## [Work instructions]
Please echo the records from the very start up to and including the line containing "legend-label: Passed is". Leave the pictures out of your answer.

## [Data for processing]
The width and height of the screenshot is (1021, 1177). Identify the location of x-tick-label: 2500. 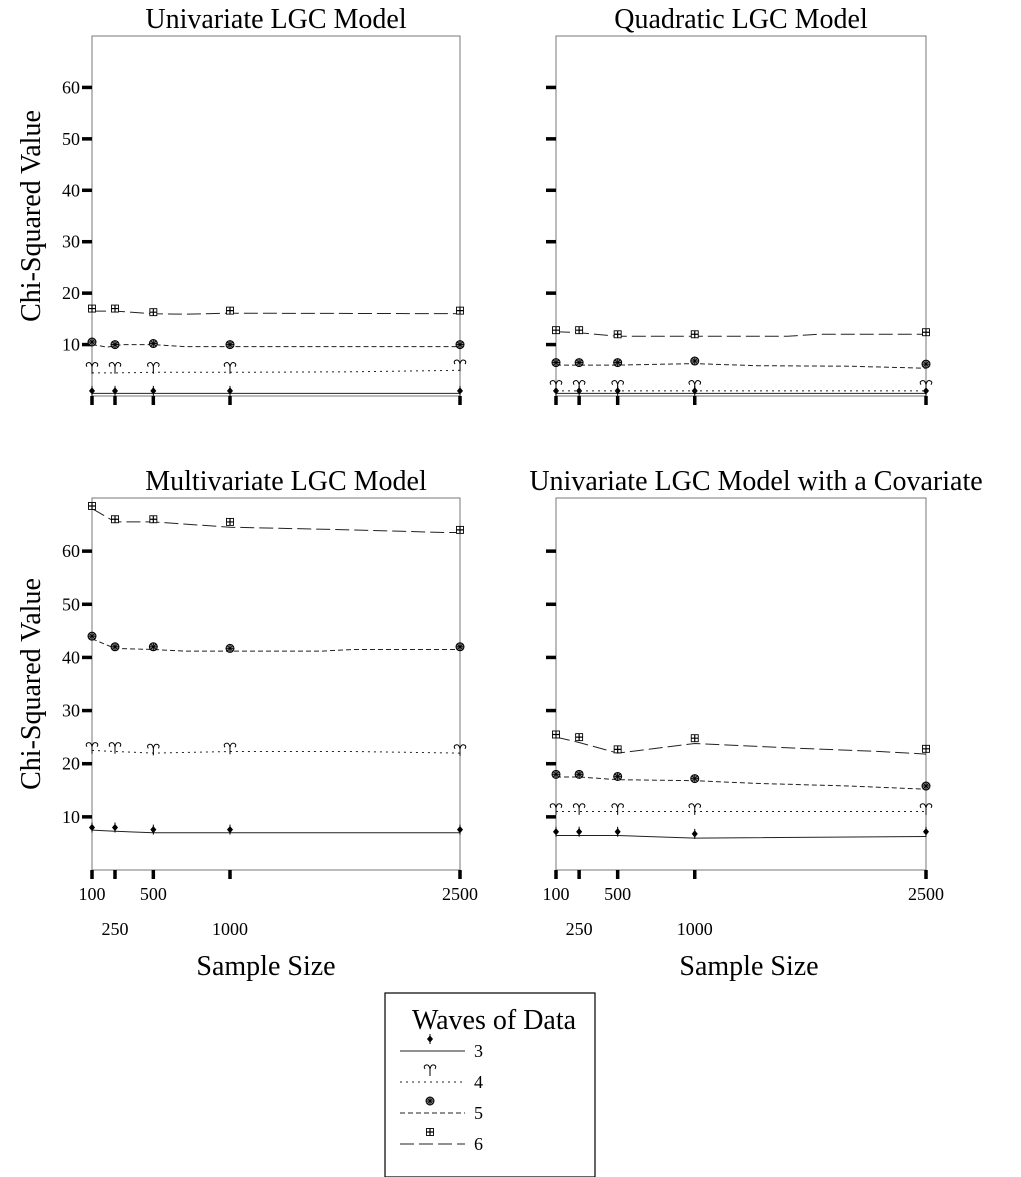
(926, 894).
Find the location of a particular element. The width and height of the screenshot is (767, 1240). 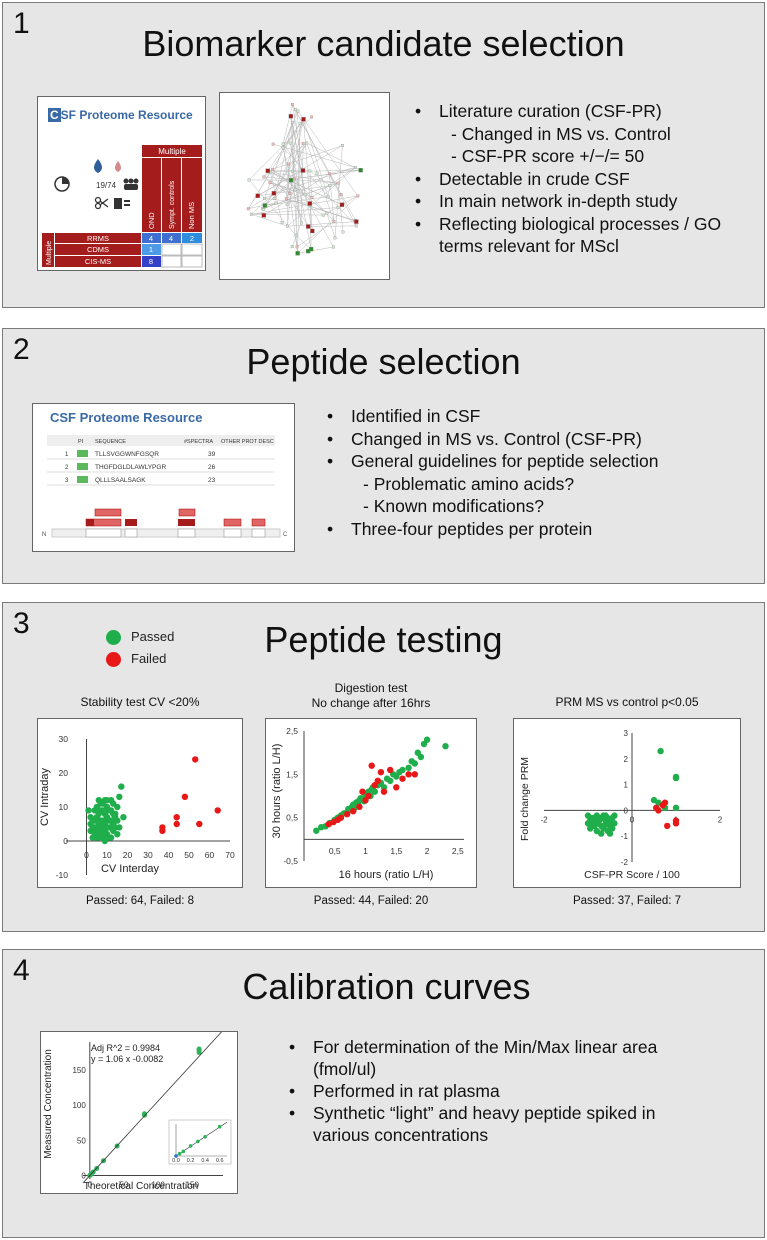

legend-label: Passed is located at coordinates (153, 636).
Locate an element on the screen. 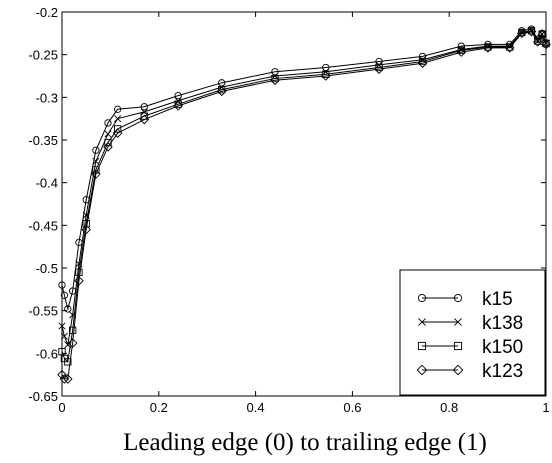  x-axis-label: Leading edge (0) to trailing edge (1) is located at coordinates (305, 442).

## [Response box]
The width and height of the screenshot is (1021, 1177). Identify the location of x-tick-label: 2500. 
(926, 894).
Find the location of a particular element. The width and height of the screenshot is (767, 1240). 

legend-label: Passed is located at coordinates (153, 636).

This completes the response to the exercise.